Content starts

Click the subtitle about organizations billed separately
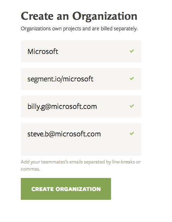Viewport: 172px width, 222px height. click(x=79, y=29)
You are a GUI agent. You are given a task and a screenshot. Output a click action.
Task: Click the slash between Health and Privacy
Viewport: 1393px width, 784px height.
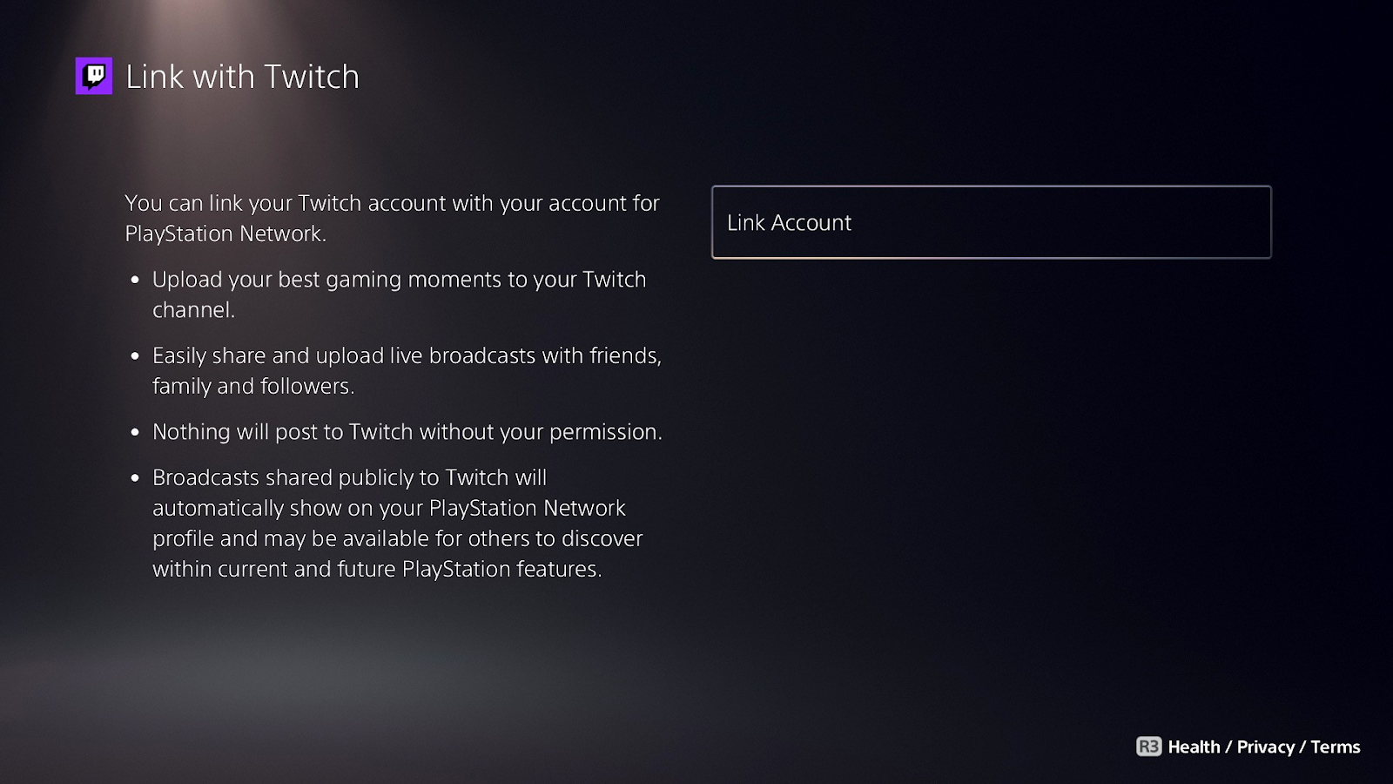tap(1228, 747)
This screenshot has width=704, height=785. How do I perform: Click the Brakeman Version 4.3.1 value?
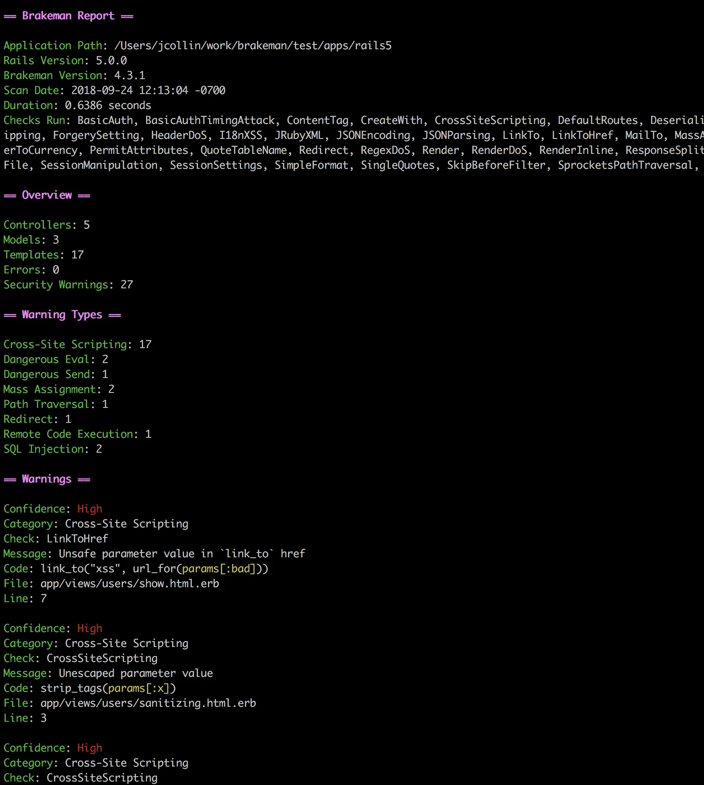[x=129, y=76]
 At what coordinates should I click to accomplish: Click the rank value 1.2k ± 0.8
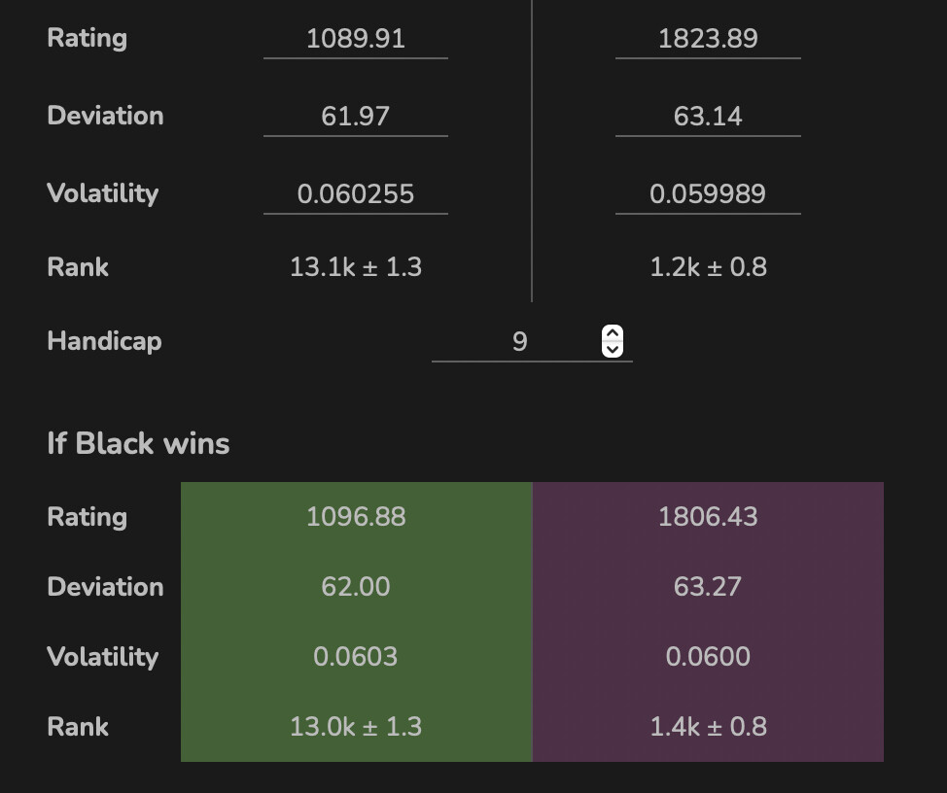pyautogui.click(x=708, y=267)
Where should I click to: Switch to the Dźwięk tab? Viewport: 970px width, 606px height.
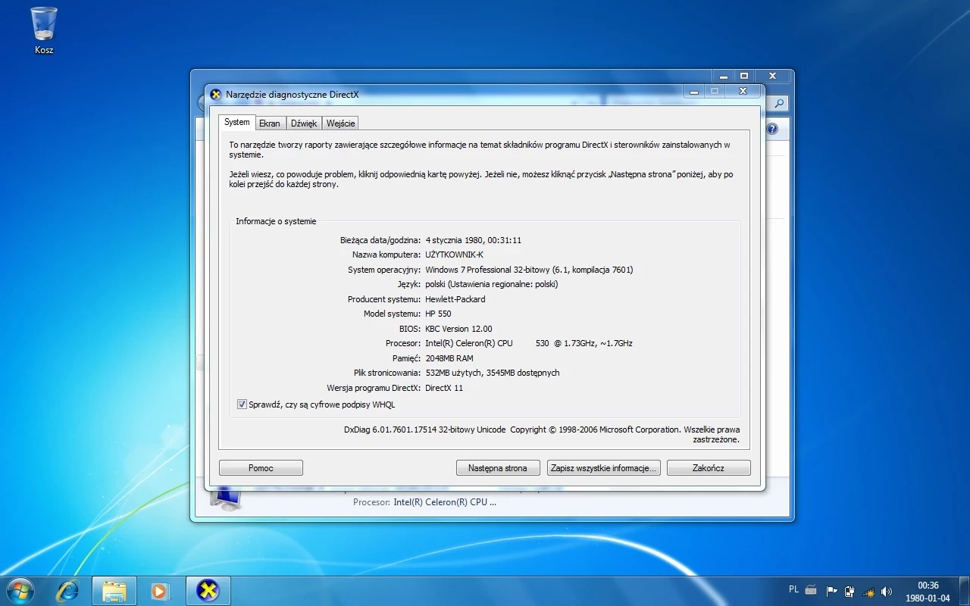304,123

Content ends

--- Exercise ---
The entries above are to be repeated in full, except for their pictures.

--- Final answer ---
Click the subtitle about organizations billed separately
Viewport: 172px width, 222px height. click(x=79, y=29)
You are a GUI agent. You are given a task and a screenshot. Output a click action.
Task: Click the slash between Health and Privacy
Viewport: 1393px width, 784px height.
tap(1228, 747)
This screenshot has width=704, height=785. How do I perform: Click the Brakeman Version 4.3.1 value?
[x=129, y=76]
 At what coordinates should I click to accomplish: Click the rank value 1.2k ± 0.8
pyautogui.click(x=708, y=267)
Where should I click to: Switch to the Dźwięk tab? Viewport: 970px width, 606px height.
304,123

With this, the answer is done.